Послышалась какая-то возня, а потом раздраженное бормотание Сереги:
— Что ты пихаешься, придурок!.. Убери руки!
— Ты мне тут хвостом-то не верти. Полезай шустро, пока за шкирку не скинул.
— Урод ваш Лембит! Все вы здесь уроды! — не унимался очкарик. — И ты, Валерьяныч, не лучше! Не ожидал я от тебя такого…
Раздался звонкий шлепок, и Серега громко крикнул:
— Да все, хватит! Не толкайся. Сам залезу. — Он неловко протиснулся в открытый люк, повисел на руках, примериваясь, мешком свалился вниз, застонал и пробурчал: — Уроды!..
Видимо, очкарик здорово ушибся при падении. Он покопошился еще немного, устраиваясь, и затих.
Крышка люка захлопнулась. Слышно было, что ее закрыли на замок.
В нос Антону ударило крепким запашком свежего перегара.
«Да он косой, похоже, и капитально!»
— Что, Сережа?.. — нарушил тишину насмешливый, с подначкой, голос Чеботаря. — Укатали сивку крутые горки? И тебе укорот сделали?
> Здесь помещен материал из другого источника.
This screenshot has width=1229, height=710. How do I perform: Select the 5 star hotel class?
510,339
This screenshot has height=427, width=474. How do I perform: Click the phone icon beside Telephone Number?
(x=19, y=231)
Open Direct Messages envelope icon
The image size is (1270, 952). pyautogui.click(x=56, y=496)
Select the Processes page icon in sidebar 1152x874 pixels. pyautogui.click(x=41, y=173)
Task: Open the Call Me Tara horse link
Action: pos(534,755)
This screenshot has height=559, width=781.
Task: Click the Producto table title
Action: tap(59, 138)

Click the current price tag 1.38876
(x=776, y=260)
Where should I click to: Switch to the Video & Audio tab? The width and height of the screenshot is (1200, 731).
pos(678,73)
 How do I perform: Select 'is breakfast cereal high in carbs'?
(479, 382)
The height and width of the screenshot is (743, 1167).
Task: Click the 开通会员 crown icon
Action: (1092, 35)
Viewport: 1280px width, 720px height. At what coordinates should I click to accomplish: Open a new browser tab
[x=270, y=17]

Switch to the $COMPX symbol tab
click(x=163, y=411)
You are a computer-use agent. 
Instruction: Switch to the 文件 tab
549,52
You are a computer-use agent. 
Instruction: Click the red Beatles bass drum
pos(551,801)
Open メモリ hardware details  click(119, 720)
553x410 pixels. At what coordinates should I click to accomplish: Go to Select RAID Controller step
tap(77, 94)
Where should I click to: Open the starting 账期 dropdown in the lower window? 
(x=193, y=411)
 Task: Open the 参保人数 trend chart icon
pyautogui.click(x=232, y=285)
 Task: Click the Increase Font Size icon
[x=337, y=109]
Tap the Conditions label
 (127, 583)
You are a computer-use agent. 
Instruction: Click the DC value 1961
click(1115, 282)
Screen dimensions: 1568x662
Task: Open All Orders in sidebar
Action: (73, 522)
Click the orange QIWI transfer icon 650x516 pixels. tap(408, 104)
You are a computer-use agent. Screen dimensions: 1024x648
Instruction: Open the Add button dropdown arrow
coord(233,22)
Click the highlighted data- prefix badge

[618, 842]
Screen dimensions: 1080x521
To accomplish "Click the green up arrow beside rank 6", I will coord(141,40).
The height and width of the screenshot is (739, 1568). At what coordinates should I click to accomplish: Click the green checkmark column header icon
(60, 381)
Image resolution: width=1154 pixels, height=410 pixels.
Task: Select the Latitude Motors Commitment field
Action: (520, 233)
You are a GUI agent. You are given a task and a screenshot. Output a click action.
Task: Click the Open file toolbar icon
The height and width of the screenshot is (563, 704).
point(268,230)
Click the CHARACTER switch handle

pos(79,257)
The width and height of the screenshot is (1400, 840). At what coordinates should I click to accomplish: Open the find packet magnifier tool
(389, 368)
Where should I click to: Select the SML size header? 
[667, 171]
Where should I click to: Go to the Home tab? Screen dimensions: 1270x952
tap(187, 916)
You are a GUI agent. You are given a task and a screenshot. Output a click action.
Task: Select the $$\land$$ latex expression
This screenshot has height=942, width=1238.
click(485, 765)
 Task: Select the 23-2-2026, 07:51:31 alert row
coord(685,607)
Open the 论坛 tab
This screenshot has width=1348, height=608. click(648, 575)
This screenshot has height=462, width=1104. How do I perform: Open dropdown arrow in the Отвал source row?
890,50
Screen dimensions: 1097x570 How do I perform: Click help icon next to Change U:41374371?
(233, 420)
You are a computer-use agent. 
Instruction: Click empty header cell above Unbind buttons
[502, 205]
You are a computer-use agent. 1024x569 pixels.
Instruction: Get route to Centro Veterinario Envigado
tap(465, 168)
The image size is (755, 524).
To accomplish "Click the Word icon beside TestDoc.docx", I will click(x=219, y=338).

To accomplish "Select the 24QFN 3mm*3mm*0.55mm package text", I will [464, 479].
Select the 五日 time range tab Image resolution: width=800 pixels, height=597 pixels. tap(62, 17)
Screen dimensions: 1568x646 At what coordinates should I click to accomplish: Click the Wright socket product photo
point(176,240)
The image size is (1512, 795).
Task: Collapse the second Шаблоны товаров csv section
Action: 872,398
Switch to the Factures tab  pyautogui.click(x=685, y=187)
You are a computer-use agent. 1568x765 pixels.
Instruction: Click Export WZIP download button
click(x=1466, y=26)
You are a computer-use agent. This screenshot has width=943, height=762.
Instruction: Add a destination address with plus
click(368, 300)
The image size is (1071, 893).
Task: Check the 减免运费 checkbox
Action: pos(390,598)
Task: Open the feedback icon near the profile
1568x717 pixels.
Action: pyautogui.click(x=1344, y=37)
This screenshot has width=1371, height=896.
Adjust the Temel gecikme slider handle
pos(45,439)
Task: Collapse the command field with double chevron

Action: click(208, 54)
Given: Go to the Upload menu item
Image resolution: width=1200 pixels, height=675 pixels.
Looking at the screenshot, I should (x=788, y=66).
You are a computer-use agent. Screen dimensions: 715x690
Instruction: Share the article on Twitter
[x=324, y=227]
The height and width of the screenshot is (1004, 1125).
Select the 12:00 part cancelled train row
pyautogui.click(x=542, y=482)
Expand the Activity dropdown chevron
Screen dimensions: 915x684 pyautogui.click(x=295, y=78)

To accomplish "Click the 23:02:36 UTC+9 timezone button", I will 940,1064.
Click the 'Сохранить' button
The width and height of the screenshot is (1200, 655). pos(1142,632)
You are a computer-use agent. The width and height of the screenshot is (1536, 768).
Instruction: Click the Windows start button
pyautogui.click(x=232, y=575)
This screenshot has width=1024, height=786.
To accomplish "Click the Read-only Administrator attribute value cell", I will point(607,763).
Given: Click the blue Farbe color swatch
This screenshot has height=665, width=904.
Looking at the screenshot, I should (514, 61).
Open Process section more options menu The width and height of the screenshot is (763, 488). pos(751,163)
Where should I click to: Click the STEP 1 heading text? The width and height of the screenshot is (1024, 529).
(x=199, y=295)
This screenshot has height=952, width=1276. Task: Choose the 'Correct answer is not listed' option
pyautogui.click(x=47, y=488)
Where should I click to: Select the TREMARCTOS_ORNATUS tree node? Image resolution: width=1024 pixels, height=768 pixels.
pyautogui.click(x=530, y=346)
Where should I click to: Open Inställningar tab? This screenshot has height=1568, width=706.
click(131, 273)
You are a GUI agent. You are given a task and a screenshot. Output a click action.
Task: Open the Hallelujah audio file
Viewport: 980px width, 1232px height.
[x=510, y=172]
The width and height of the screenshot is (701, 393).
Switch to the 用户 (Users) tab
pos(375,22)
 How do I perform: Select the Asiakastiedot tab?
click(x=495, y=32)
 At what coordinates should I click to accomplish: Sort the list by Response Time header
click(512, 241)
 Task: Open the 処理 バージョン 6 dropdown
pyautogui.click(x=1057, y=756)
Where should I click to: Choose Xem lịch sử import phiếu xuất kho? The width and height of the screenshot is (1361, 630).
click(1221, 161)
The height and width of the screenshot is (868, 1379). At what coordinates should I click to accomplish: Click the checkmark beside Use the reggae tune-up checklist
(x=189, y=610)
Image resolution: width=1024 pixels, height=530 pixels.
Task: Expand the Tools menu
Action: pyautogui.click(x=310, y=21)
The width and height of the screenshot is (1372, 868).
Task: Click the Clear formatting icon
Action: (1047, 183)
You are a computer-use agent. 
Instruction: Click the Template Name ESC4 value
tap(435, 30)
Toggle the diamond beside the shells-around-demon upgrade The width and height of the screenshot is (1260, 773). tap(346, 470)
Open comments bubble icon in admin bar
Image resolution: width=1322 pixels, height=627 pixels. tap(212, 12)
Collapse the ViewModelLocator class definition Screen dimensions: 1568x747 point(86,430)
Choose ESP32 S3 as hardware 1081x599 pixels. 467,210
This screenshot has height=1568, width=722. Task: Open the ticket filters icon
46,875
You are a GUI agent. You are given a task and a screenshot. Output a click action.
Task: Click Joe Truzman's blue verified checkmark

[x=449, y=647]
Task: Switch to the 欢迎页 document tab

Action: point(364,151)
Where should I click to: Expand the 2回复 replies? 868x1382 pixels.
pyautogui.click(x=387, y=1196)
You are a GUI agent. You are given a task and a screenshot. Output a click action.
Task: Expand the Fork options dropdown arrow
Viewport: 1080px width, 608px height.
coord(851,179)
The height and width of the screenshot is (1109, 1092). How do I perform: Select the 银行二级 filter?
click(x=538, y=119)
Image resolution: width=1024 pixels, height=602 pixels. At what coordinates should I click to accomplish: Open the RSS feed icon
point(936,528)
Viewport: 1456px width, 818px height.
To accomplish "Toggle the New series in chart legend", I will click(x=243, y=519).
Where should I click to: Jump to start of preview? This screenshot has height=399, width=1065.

— А тебе-то что? — огрызнулся очкарик.
— Да так. Ничего. К слову пришлось.
— Вот идиоты! — Серега начал опять заводиться, отпустил трехэтажный мат.
Но чувствовалось, что его возмущение идет на спад, что он спускает уже остатки пара.
Парень облегчил душу, помолчал, а потом выдохнул уже совсем другим тоном, с какой-то покаянной интонацией:
— Извините, мужики, что я так вот… Достали просто, гады.
— Тебя-то за что? — спросил Антон, но ответа не дождался.
Очкарик как воды в рот набрал.
— Да чего уж там, Сережа! — подключился Чеботарь. — Колись уже. Или надеешься, что Молчун тебе грешки быстренько отпустит?